Story: Charpentier’s Baroque Christmas
You won’t be able to stop yourself from uttering a wondrous “oh!” in response to Charpentier’s ”O Antiphons” of Advent, a stunning spiritual address to believers which becomes more impassioned with every “Oh!” refrain that is sung to God in preparation for Christmas. This music, and plenty of other pieces besides, are part of the Baroque Christmas program offered by Les Arts Florissants and its musical director William Christie at the Royal Chapel of Versailles. The “Noël pour les instruments H.531 et H.534” will constitute the orchestral section of the programme, and the beautiful motet “In nativitatem Domini canticum” will close this cycle of works by Marc-Antoine Charpentier, who gave his genius to baroque music, to the benefit of us all!
Premium option & experience
Looking for more than a standard ticket to the show? To make your experience an unforgettable one, you will be able to choose this exclusive offer at the time of booking:
Champagne + Programme + Show
This offer includes a glass of champagne and a printed programme, as well as exclusive access to the best two seating categories.
Royal Chapel of Versailles
The Royal Chapel of Versailles
If buildings could talk, what would they say? Certainly, the Royal Chapel of Versailles could tell a tale or two! After all, it was the venue for the marriage between the last king and queen of France: Louis XVI and Marie Antoinette. The chapel’s construction was completed in 1710 during the reign of Louis XVI’s great-great-great-grandfather, Louis XIV, also known as the Sun King. It was the fifth and final chapel to be built at the Palace of Versailles, and it was consecrated to Saint Louis, the patron saint of the king, as well as one of the king’s ancestors.
The architecture itself references this lineage, through several similarities with the Sainte-Chapelle in Paris, which Saint Louis had founded, as well as in the emblazoned double-L motif on the altar symbolizing the saint, and the Sun King together. The vaulted ceiling of the Royal Chapel of Versailles was constructed by Hardouin-Mansart, without the use of transvers ribs, in order to create a vast, uninterrupted depiction of the Holy Trinity, above the heads of the congregation.
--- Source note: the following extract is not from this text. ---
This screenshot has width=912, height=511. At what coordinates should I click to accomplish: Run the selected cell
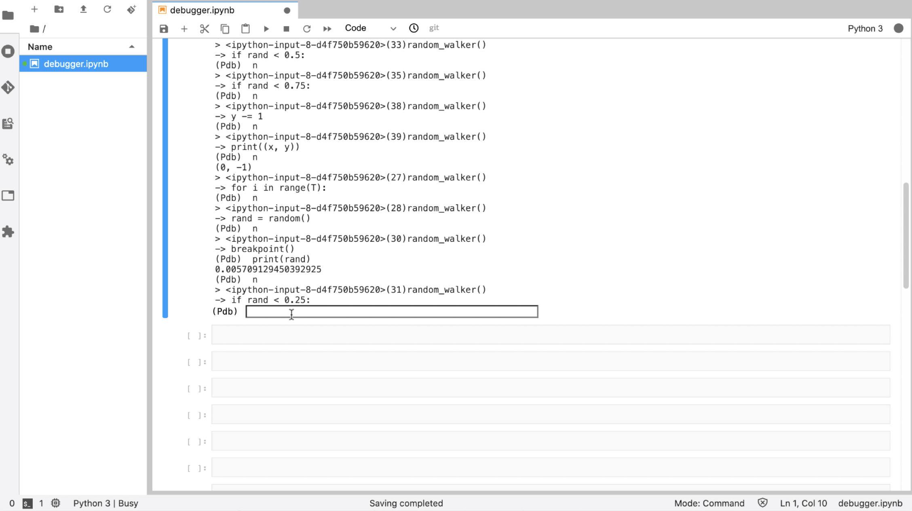266,29
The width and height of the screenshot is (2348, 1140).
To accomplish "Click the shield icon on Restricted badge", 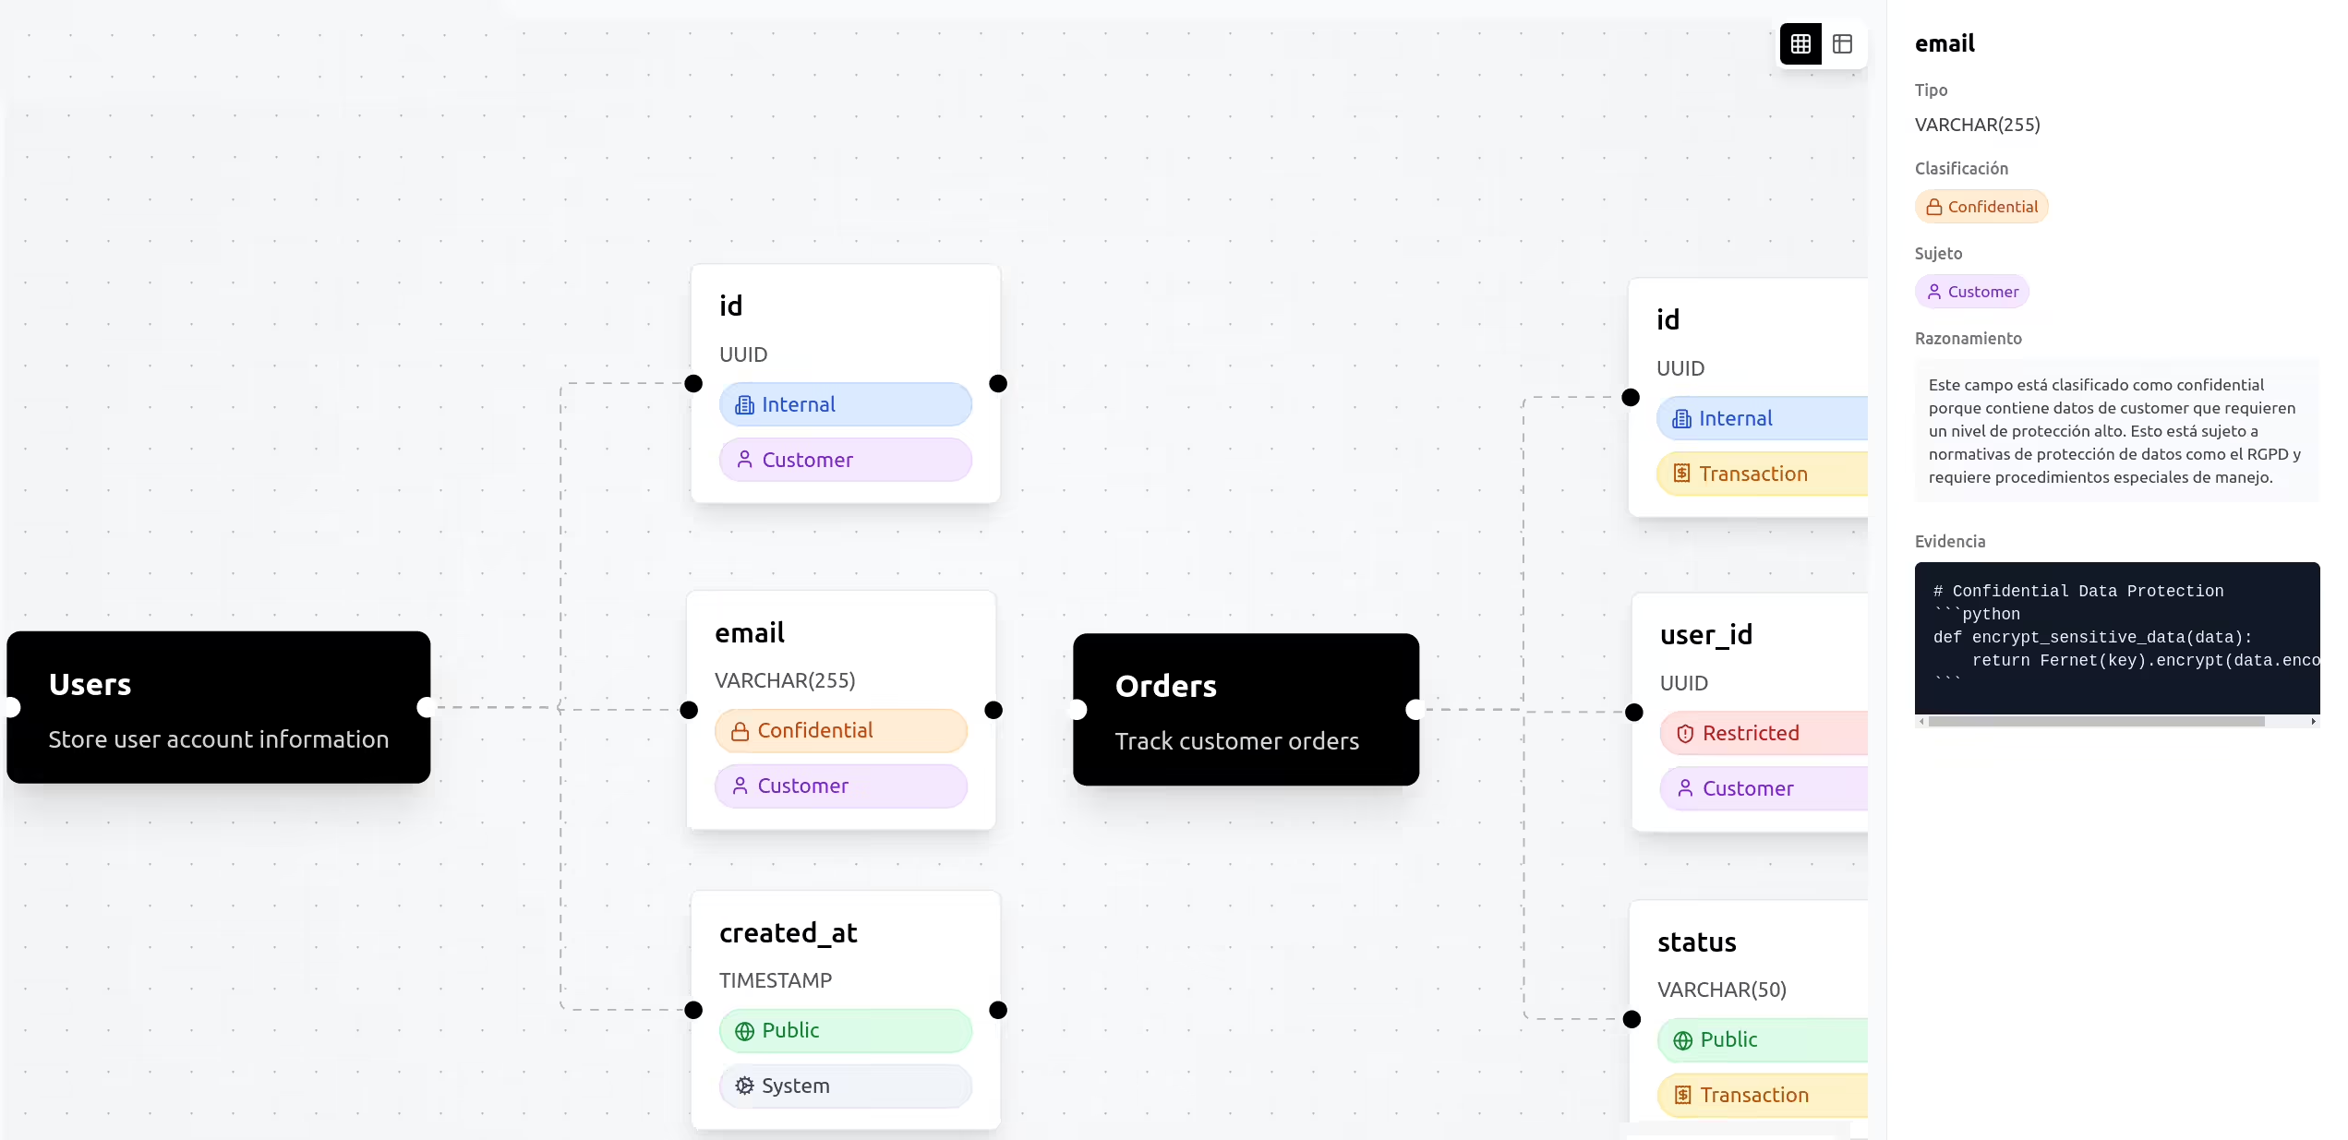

For decades, this painting would look down on the French Royal Family as they took their daily mass, an event which became renowned across Europe for its use of music, played on a huge organ designed by Cliquot.
The Royal Chapel of Versailles also incorporates classical-inspired designs in its impressive colonnades, which we have come to associate with the Neoclassical boom of the 18th century, however, the chapel’s construction was completed long before the movement really came to prominence, showing that its architects were truly ahead of their time. Since the chapel’s deconsecration in the 19th century, it has become a go-to venue for classical concerts, and so it should be, having been the epicenter of European music in centuries gone by. What better place to experience the history of music!